Der Katalog zur Ausstellung
Mit der Evolution der Pferde bis zur Darstellung des Pferdes in Bild und Buch des 17. Jahrhunderts spannt der Essayband zur Anfang März 2014 beendeten Sonderausstellung „PferdeGeschichten“ des Landesmuseums Natur und Mensch Oldenburg einen weiten thematischen Bogen zum Thema Pferd.Es beginnt mit einem Parforceritt durch die Kulturgeschichte des Pferdes, der obwohl tatsächlich recht kurz, eine ganze Reihe sehr interessanter Aspekte und Informationen beinhaltet, die für den Leser mangels geeigneter Hinweise allerdings nur schwer zu vertiefen sind. Als Beispiel sei hier das letzte deutsche Grubenpferd „Tobias“ genannt, dessen Geschichte 2007 immerhin Anlass und Gegenstand einer Ausstellung im Westfälischen Landesmuseum für Industriekultur samt erst 2010 publizierten Begleitbuches „Kumpel auf vier Beinen, Grubenpferde im Ruhrbergbau“ war. Der Literaturanhang liefert dem Leser dann Hinweise auf eher wissenschaftliche Publikationen oder Hinweise auf Fachaufsätze zu einzelnen Aspekten des Aufsatzes.
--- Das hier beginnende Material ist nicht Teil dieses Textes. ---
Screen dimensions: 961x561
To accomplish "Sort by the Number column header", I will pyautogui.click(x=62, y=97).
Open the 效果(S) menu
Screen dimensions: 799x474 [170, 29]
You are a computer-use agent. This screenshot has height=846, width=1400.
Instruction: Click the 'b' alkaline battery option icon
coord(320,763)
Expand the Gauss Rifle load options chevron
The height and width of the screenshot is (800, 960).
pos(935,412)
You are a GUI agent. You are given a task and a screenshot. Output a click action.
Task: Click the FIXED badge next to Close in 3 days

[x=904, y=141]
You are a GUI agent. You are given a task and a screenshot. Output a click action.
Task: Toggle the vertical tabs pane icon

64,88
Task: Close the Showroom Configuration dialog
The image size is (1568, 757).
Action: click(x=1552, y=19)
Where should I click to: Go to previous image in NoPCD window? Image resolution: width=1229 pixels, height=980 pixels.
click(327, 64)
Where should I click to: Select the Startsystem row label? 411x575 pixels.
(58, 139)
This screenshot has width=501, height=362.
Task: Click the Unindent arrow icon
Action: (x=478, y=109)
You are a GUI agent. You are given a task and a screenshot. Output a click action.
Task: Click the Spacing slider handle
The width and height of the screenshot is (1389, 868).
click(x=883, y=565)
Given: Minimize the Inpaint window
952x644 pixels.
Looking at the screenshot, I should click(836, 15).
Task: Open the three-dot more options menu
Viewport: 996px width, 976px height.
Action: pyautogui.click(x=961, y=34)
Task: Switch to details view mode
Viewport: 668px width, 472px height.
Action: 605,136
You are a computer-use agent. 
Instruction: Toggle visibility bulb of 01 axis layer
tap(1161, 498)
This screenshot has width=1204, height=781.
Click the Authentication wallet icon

Zum Thema Grubenpferde wird jedoch lediglich auf einen Aufsatz „Mikroskopische Untersuchungen an Stäuben aus Lungen von Grubenpferden“ in „Beiträge zur Silikoseforschung“ angeboten, ausgerechnet das Buch „Kumpel auf vier Beinen“ fehlt als Literaturhinweis völlig.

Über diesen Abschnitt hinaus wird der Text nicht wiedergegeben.